Ruby paused. “Well, I guess that one has potential.”

“We are _not_ killing Castiel slowly,” Balthazar said firmly.

Crowley stretched his legs out and crossed his ankles as he rested his shoes on the coffee table. “Plus, do any of you really think that Dean Winchester will let his little brother play nurse to his angel?”

“We’d need to get Dean out of the picture,” Ruby agreed.

“I can do that,” Gabriel offered. “I’m _really_ good at that.”

Castiel turned the idea over in his head. “I think Sam’s main concern would then be to find his brother,” he eventually said. “And I would not wish to cause him any distress.”

Ruby sighed, and tossed the DVD over her should. “Alright, what’s next?”

Balthazar ruled out _‘Hook’_ as being too much of a departure from their normal lives, though Gabriel felt that it had potential.

“Does Peter Pan end up with Tinkerbell?” Castiel asked over their bickering.

“No,” Crowley answered. “He ends up with his wife.”

Castiel tossed the DVD over his shoulder. “Next.”

They ruled out _‘The Pelican Brief’_ due to the lack of romantic material, and then spent twenty minutes debating the possible merits of _‘I Love Trouble_ before even putting it in the player.

“It does seem like a likely scenario,” Balthazar admitted.

“And it’ll be easy enough to put you two in a variety of dangerous situations,” Crowley agreed.

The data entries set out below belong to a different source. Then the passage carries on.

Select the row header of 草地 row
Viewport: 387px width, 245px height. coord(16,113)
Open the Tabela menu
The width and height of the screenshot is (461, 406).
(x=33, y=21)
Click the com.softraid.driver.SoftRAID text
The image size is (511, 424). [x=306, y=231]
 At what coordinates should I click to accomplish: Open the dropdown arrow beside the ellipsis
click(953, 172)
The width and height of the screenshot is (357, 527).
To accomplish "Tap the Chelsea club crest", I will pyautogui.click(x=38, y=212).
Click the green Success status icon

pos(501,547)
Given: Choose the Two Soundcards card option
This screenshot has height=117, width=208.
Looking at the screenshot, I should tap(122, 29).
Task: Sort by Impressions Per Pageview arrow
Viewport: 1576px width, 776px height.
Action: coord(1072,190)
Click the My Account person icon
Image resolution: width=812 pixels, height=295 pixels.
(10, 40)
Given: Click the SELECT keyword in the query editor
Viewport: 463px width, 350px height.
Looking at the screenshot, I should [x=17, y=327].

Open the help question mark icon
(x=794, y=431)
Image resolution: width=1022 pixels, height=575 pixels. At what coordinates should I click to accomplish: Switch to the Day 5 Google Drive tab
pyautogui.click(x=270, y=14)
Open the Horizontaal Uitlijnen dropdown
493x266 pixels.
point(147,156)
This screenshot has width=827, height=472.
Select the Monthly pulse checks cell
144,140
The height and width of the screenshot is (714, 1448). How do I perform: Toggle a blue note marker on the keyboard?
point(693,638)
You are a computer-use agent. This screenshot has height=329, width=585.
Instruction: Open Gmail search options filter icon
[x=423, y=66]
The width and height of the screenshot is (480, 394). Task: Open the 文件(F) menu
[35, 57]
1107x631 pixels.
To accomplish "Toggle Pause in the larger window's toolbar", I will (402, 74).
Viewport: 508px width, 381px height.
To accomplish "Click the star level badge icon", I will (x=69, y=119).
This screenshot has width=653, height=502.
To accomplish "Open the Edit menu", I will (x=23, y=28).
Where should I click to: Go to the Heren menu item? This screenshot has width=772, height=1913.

“Whacky,” Ruby corrected. “They need to be dangerous and whacky.”

“I’m not sure how that would differ from our regular lives,” Castiel said.

“Also, the whole premise is based on two characters having snappy banter,” Gabriel pointed out. “Sorry, bro, but you are not snappy _anything_.”

“I think we should just skip to the late nineties,” Ruby said, juggling cases in her hands. “Conspiracy, conspiracy, family drama.”

“You’re right,” Balthazar said, slumping back against the coffee table. “It’s all too familiar to them for any of it to work.”

They watched _‘My Best Friend’s Wedding’_ , and had to deal with Castiel’s heartbroken face.

“Look,” Balthazar said helplessly, “they don’t all end like this one. Hardly any of them. That’s the bleeding point of romantic comedies.”

“Yeah,” Ruby said in agreement. “This one was made as an antithesis to the genre, you know, make a movie of the fact that real life isn’t like the movies.”

Castiel looked down at his hands, and the Happy Meal Hello Kitty stamper held loosely in them. “So rather than success, I am more likely to be rejected and then forced to hang out with the cohort in my elaborate plot until the end of my days.”

Gabriel grinned cheerfully. “Hey, hanging out with us is going to be _great_ fun,” he said. “Especially once we get the drinks flowing.”

Crowley looked at the three angels, and Ruby. “I’m not putting up with this for all eternity.”

Balthazar gave him a dry grin. “If it helps, angels have are coming with expiration dates these days.”

Gabriel shrugged. “Beats having no date at all. Right Cassie?”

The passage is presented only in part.